#### Exercise description
For the entries below, the expected answer is the line with "Instruction: Select the Security tab", the line with "The image size is (1174, 734).", and every line between them, exactly as written, and nothing more.

#### Records for this exercise
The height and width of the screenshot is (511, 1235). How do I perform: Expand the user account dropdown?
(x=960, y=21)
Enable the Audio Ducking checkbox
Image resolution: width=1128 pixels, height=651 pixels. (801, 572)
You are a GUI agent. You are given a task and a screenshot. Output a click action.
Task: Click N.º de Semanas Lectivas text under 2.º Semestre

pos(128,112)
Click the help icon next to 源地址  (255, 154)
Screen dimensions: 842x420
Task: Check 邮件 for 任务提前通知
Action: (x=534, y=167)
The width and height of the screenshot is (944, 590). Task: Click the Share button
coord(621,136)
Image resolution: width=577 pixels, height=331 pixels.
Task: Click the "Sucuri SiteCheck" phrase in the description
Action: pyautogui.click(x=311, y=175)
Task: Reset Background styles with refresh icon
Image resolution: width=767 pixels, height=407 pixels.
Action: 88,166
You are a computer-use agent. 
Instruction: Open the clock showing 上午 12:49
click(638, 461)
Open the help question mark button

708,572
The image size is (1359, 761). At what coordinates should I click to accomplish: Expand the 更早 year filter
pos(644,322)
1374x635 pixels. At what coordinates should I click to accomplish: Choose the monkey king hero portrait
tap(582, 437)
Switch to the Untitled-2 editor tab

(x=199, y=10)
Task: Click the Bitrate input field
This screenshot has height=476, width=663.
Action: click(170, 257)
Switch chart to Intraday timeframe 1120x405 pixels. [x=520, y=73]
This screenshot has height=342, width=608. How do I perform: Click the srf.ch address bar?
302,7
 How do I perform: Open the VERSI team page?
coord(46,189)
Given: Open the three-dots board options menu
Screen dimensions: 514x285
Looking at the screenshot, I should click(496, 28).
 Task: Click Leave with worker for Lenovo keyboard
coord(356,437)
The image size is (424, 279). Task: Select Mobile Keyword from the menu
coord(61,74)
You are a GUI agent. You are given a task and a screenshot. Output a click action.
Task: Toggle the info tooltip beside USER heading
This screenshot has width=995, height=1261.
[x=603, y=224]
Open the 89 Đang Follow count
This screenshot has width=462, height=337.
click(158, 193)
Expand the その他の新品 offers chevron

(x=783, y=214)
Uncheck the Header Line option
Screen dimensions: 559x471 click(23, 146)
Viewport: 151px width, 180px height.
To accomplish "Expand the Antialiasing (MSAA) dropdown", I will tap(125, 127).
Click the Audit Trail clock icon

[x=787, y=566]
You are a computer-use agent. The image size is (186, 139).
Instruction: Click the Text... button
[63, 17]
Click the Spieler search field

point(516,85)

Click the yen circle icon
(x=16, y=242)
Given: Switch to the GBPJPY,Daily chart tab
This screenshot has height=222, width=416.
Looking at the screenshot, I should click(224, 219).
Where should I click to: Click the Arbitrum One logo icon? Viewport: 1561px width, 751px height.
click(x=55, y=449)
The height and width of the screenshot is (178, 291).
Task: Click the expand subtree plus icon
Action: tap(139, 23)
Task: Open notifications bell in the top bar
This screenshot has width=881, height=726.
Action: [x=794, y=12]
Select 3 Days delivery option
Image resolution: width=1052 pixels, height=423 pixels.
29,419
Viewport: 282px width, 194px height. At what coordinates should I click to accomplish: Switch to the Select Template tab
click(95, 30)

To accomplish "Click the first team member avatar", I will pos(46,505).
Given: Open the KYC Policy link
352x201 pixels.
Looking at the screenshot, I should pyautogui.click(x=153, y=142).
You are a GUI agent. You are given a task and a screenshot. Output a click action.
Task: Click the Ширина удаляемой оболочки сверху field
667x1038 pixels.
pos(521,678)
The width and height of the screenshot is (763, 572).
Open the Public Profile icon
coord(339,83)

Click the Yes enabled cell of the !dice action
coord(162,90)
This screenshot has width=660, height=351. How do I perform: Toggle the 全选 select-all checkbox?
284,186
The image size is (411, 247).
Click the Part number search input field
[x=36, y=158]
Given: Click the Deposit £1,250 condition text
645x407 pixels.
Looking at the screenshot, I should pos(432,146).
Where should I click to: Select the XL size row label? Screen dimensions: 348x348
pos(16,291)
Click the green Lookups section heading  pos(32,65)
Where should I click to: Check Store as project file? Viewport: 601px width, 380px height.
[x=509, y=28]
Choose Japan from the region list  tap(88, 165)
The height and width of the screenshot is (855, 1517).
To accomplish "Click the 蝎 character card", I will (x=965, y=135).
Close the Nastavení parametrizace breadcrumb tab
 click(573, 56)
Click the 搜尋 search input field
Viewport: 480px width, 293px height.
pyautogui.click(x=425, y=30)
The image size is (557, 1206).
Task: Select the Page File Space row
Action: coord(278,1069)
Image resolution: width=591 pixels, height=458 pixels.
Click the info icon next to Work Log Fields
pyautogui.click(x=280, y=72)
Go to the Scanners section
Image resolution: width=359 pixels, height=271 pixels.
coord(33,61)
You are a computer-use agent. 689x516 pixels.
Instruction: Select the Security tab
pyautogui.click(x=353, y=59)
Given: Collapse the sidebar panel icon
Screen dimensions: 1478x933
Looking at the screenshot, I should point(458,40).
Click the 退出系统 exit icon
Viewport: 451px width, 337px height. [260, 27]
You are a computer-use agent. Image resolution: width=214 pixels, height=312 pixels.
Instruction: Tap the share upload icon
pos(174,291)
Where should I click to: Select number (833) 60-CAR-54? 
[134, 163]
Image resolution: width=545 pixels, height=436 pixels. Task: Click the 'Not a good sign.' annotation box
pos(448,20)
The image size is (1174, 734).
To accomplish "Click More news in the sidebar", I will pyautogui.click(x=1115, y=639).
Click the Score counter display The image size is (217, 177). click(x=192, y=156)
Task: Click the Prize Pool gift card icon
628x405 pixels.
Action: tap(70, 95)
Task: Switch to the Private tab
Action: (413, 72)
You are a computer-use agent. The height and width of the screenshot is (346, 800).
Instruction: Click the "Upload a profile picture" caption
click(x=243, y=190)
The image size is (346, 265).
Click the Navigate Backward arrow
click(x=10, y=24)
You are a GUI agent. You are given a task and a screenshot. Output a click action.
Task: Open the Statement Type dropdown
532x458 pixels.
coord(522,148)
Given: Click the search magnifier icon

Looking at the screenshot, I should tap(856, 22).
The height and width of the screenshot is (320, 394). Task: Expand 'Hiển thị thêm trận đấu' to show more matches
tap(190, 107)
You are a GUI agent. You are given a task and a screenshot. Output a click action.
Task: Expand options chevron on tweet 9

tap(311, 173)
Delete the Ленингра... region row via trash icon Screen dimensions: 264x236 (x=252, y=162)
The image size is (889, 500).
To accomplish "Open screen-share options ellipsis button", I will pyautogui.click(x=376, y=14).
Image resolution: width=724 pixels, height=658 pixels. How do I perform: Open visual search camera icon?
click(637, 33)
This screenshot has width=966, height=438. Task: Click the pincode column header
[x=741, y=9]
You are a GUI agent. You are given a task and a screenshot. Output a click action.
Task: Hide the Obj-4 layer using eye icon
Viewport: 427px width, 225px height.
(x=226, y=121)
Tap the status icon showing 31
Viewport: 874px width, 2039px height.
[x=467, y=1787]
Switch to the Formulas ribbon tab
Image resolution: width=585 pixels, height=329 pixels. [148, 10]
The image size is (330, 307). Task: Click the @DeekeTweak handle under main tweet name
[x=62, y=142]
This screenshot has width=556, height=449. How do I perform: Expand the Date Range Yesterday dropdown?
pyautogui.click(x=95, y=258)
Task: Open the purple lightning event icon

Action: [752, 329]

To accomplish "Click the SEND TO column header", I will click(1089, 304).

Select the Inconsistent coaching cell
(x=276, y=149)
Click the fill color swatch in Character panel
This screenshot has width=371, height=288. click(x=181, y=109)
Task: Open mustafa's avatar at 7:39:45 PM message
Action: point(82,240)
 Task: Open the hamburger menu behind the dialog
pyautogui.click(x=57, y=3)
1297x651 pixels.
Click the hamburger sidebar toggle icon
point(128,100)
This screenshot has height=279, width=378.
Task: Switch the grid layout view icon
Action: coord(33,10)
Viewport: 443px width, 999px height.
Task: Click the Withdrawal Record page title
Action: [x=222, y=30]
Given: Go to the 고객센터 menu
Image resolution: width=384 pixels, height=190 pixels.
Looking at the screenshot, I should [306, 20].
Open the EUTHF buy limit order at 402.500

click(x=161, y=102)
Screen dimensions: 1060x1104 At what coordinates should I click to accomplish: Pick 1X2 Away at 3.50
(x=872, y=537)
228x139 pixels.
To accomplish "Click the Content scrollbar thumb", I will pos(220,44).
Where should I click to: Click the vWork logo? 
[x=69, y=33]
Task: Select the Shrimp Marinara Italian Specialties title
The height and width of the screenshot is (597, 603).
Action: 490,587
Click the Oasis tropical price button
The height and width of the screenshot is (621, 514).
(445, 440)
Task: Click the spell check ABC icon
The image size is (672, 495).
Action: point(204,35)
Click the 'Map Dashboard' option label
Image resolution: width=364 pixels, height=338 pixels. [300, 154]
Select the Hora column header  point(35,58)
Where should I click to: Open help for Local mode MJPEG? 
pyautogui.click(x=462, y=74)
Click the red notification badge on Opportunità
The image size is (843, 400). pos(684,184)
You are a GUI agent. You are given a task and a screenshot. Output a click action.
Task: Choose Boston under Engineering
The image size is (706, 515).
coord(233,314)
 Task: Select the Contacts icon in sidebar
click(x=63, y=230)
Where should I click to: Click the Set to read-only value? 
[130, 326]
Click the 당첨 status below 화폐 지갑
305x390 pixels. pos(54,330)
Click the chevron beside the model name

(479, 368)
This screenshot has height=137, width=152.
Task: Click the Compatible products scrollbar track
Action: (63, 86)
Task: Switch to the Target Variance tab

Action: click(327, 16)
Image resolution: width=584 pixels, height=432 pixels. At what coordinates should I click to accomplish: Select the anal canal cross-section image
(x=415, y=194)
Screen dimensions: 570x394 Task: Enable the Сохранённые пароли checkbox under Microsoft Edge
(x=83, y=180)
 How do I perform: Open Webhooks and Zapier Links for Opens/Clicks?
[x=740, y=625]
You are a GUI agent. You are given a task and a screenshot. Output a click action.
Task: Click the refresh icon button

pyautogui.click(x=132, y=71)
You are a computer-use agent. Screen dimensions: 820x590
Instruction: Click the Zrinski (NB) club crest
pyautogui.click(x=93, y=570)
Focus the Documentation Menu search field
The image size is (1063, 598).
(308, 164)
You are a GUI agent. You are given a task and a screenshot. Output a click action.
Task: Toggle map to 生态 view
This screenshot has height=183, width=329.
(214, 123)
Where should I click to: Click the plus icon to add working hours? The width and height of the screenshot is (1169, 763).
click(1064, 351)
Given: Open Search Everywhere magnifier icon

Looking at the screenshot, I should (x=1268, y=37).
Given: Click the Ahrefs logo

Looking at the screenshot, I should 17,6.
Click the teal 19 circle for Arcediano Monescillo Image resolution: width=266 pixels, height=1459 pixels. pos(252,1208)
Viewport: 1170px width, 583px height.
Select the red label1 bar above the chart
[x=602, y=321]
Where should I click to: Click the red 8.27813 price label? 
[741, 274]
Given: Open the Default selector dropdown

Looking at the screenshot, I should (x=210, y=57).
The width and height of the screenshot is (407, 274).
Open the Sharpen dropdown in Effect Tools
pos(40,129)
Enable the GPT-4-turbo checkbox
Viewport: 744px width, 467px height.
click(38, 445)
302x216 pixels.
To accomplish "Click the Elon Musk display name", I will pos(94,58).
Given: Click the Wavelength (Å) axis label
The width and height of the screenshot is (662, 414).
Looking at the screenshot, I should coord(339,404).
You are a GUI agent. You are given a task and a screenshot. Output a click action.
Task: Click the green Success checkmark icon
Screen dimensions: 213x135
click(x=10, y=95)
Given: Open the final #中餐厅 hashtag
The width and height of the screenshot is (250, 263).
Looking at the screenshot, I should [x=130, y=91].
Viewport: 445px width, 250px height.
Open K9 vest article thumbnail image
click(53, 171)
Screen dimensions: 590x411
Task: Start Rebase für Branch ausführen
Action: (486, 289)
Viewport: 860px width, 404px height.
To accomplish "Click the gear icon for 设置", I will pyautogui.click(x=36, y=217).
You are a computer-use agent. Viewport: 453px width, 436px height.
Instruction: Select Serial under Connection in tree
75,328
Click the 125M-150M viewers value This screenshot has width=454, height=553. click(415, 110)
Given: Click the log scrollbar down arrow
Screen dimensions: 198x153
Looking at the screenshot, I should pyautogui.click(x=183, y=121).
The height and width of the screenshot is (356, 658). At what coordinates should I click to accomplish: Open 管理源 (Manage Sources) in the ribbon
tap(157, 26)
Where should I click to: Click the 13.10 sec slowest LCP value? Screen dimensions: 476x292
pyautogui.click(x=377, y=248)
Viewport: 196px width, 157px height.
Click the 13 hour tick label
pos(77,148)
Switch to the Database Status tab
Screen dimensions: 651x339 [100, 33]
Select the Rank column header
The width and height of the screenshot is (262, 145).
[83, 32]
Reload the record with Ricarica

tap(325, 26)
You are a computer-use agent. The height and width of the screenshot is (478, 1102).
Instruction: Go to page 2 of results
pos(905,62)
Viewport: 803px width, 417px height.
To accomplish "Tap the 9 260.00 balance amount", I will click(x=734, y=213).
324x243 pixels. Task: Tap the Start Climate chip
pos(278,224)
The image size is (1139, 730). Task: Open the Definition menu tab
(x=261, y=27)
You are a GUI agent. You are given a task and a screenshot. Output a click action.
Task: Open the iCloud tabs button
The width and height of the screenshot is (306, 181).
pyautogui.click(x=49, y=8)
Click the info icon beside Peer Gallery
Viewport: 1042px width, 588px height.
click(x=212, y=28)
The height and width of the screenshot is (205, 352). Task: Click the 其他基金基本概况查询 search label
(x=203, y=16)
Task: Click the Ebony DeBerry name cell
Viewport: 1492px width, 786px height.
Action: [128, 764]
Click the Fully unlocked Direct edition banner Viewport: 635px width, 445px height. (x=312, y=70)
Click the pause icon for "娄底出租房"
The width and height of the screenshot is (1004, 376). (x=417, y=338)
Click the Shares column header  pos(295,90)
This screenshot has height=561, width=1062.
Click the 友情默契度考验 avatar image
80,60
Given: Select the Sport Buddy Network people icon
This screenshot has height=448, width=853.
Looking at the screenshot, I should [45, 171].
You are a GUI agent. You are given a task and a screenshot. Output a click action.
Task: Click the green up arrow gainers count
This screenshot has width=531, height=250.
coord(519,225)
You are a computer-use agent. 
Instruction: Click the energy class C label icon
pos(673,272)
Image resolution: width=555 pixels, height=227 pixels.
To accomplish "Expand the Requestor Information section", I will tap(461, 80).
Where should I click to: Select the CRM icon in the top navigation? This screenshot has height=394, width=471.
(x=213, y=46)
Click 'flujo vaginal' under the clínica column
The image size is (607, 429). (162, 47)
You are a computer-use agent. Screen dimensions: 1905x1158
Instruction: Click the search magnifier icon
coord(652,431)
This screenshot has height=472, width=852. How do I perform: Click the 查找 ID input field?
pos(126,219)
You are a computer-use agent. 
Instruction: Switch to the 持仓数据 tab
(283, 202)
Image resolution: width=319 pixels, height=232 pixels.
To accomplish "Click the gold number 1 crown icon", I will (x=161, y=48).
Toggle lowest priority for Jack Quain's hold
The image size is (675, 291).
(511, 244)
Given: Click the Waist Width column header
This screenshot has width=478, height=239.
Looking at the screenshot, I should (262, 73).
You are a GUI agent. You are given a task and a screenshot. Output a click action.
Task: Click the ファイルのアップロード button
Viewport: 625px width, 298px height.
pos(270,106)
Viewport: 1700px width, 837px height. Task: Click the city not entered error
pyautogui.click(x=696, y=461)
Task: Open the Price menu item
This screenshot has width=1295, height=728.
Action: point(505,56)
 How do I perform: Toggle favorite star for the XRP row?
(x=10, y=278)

#### Response area
Instruction: Select the Security tab
pyautogui.click(x=353, y=59)
Given: Collapse the sidebar panel icon
Screen dimensions: 1478x933
Looking at the screenshot, I should point(458,40).
Click the 退出系统 exit icon
Viewport: 451px width, 337px height. [260, 27]
You are a computer-use agent. Image resolution: width=214 pixels, height=312 pixels.
Instruction: Tap the share upload icon
pos(174,291)
Where should I click to: Select number (833) 60-CAR-54? 
[134, 163]
Image resolution: width=545 pixels, height=436 pixels. Task: Click the 'Not a good sign.' annotation box
pos(448,20)
The image size is (1174, 734).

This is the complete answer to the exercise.